» **ENTRIES SUPPLIED**:
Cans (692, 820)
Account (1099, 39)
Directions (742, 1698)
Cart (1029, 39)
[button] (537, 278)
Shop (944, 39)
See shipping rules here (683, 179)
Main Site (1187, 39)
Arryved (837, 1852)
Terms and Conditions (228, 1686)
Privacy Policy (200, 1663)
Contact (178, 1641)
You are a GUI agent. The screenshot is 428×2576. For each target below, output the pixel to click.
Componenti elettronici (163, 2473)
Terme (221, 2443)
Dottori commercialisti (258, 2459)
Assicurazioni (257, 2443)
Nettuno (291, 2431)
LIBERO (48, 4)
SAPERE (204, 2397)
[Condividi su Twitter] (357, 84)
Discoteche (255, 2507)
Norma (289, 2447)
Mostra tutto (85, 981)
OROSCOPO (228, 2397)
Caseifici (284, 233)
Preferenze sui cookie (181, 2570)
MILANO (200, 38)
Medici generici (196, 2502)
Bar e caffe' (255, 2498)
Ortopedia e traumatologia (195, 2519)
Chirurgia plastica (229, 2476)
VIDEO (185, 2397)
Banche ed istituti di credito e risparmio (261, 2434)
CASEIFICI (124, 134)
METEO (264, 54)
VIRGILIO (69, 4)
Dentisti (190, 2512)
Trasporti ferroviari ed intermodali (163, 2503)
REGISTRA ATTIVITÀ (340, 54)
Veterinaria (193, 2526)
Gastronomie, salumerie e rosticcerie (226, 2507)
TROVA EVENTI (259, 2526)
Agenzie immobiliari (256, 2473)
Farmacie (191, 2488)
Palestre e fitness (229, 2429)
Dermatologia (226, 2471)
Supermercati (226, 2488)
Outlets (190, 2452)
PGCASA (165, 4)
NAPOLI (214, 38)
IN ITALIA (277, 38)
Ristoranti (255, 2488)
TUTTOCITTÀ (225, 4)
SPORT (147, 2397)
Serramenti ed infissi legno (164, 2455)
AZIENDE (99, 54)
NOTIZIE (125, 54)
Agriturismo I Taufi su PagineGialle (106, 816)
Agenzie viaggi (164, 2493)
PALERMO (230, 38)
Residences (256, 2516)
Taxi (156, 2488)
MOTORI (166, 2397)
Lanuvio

» **WHAT THE EXERCISE ASKS**:
Only the lines from the one with "Bar e caffe' (255, 2498)" through the final line above belong in the answer, each retyped exactly.

» **RESULT FOR THIS EXERCISE**:
Bar e caffe' (255, 2498)
Ortopedia e traumatologia (195, 2519)
Chirurgia plastica (229, 2476)
VIDEO (185, 2397)
Banche ed istituti di credito e risparmio (261, 2434)
CASEIFICI (124, 134)
METEO (264, 54)
VIRGILIO (69, 4)
Dentisti (190, 2512)
Trasporti ferroviari ed intermodali (163, 2503)
REGISTRA ATTIVITÀ (340, 54)
Veterinaria (193, 2526)
Gastronomie, salumerie e rosticcerie (226, 2507)
TROVA EVENTI (259, 2526)
Agenzie immobiliari (256, 2473)
Farmacie (191, 2488)
Palestre e fitness (229, 2429)
Dermatologia (226, 2471)
Supermercati (226, 2488)
Outlets (190, 2452)
PGCASA (165, 4)
NAPOLI (214, 38)
IN ITALIA (277, 38)
Ristoranti (255, 2488)
TUTTOCITTÀ (225, 4)
SPORT (147, 2397)
Serramenti ed infissi legno (164, 2455)
AZIENDE (99, 54)
NOTIZIE (125, 54)
Agriturismo I Taufi su PagineGialle (106, 816)
Agenzie viaggi (164, 2493)
PALERMO (230, 38)
Residences (256, 2516)
Taxi (156, 2488)
MOTORI (166, 2397)
Lanuvio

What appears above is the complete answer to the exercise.